Todo esto quiere decir que hablamos, actuamos y nos comportamos siguiendo patrones sociales de conducta, racionalizados o no, que hemos aprendido en sociedad. No importa si los seguimos con convicción o dejamos de hacerlo en rebeldía y con la idea de cambiarlos, el hecho es que nos encontramos definidos por ellos. Por tanto, saludar, bien podría caer en una especie de fórmula que decimos al llegar a un sitio, simplemente como una formalidad. Sin embargo, pienso que este hecho, tan al parecer insignificante, sobre todo en el mundo actual, conlleva un sentido especialmente importante: el reconocimiento del otro.
Pensemos una situación hipotética: entro a una habitación en donde se encuentra una persona X, que quizá no conozca y que se encuentra realizando alguna actividad. La veo, la siento, la percibo, la escucho. ¿Existe o es un producto de mi imaginación? ¿Es acaso un espejismo curioso? Casi de inmediato puedo saber la respuesta a esta importante interrogante. Constato que existe y hago un gesto que permite a esa persona saber que lo noté y que sé que está ahí: saludar. No importa la fórmula que elija, ya sea un “hola”, “buenos días”, “¿qué tal?” o todo junto, lo auténticamente fundamental -lo repito, fundamental-, es que sepa que para mí existe y que la juzgo relevante.
Si paso y me sigo de largo, es como si esa persona fuera un objeto, un mueble o un florero, sin vida, sin esencia, sin importancia. ¿Es eso lo que representa para nosotros? Entonces, quizá ahí es donde se encuentra el problema. Para mí, como para algunas personas con las que he compartido mi preocupación, estamos cada vez más absorbidos por nuestra propia individualidad.
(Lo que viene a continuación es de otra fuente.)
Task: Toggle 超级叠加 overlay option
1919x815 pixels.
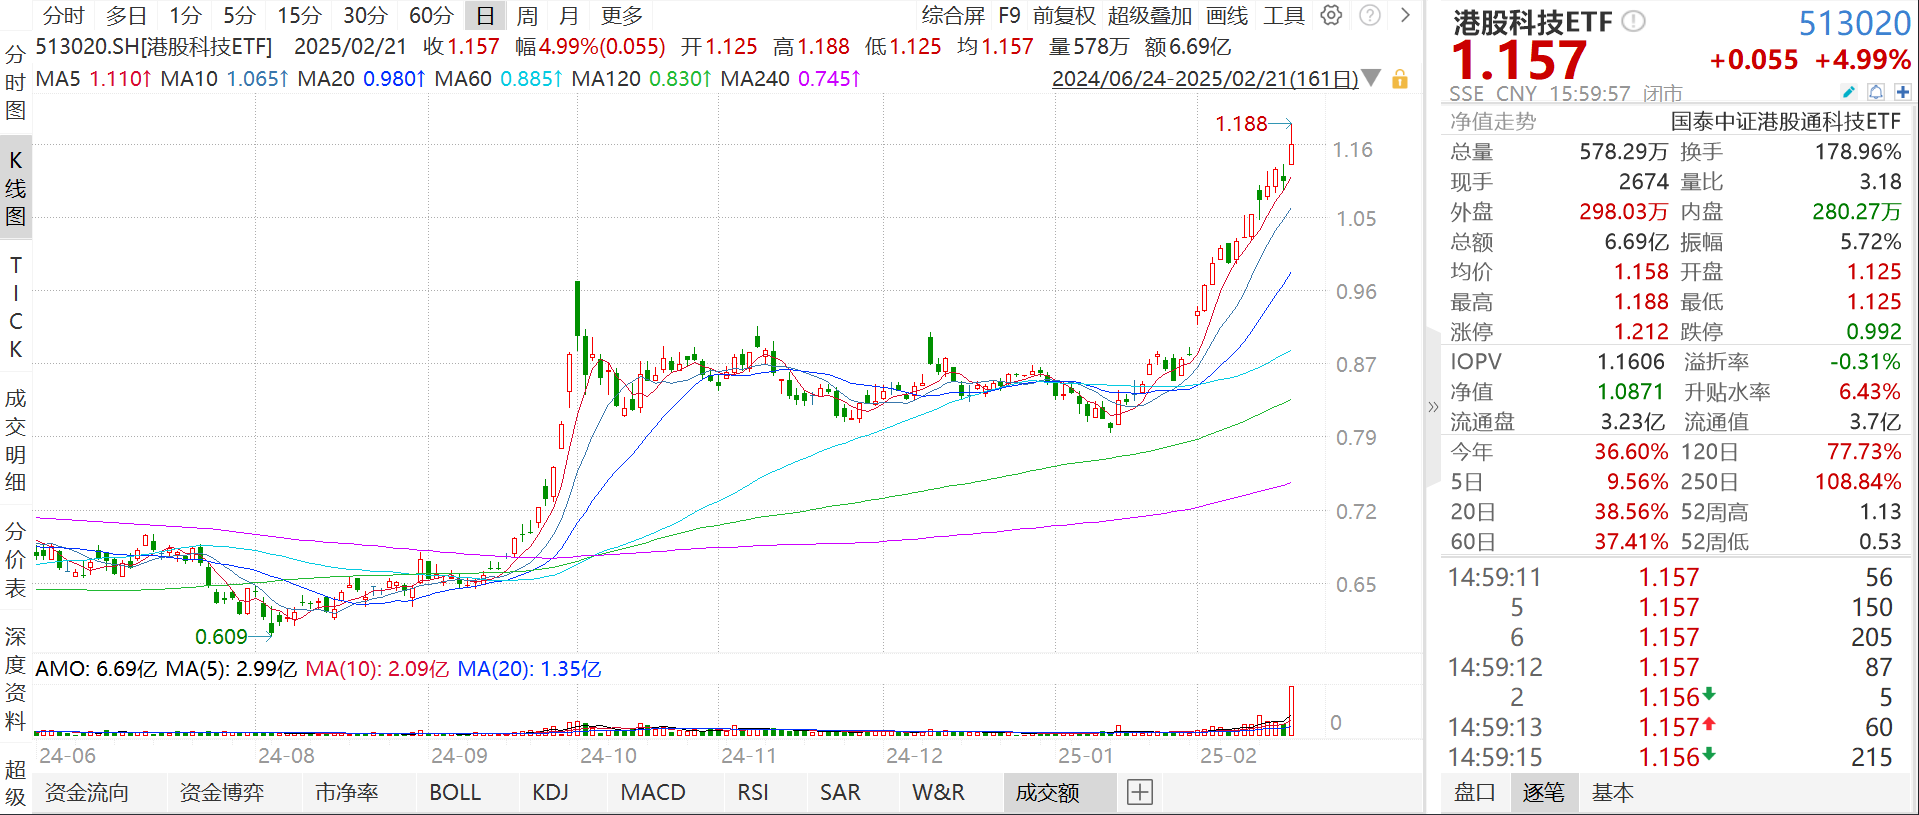Action: pyautogui.click(x=1150, y=15)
Lo único que importa somos nosotros, luego nosotros y después nosotros. El sistema capitalista neoliberal que nos ha afectado por los últimos cuarenta años ha privilegiado la presencia del individuo por sobre la de la colectividad. Esto genera que la empatía, la solidaridad y la camaradería sean una rareza más que una constante. El hecho de que no salude a una persona porque juzgo que no existe o que carece de importancia para mí, puede llevar a que no me afecte su sufrimiento; es más, ni siquiera sabré si sufre o no.
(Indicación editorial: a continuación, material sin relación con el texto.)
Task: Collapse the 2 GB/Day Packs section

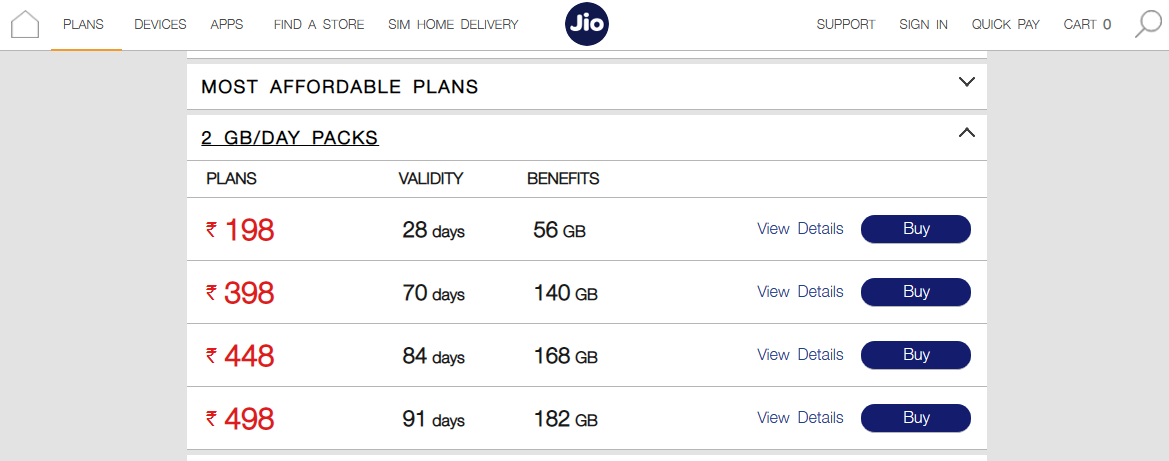Action: (966, 133)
Si es vejada, violentada; si pierde su empleo; si es despojada o desplazada; si es torturada o asesinada, dará lo mismo. Como nunca la noté, como nunca la saludé, en mi realidad, en mi racionalidad, no figura. He ahí la importancia que tiene un gesto tan pequeño, pero tan esencial.
No es un mero formalismo, sino que representa la maravillosa conciencia de que existe alguien más con quien comparto el mundo, que no estamos solos y que disfrutamos de que nosotros, para otra persona, existimos también. Por tanto, “buenos días, ¿cómo te va? Te deseo un estupendo día”. ¡Bien por tu existencia!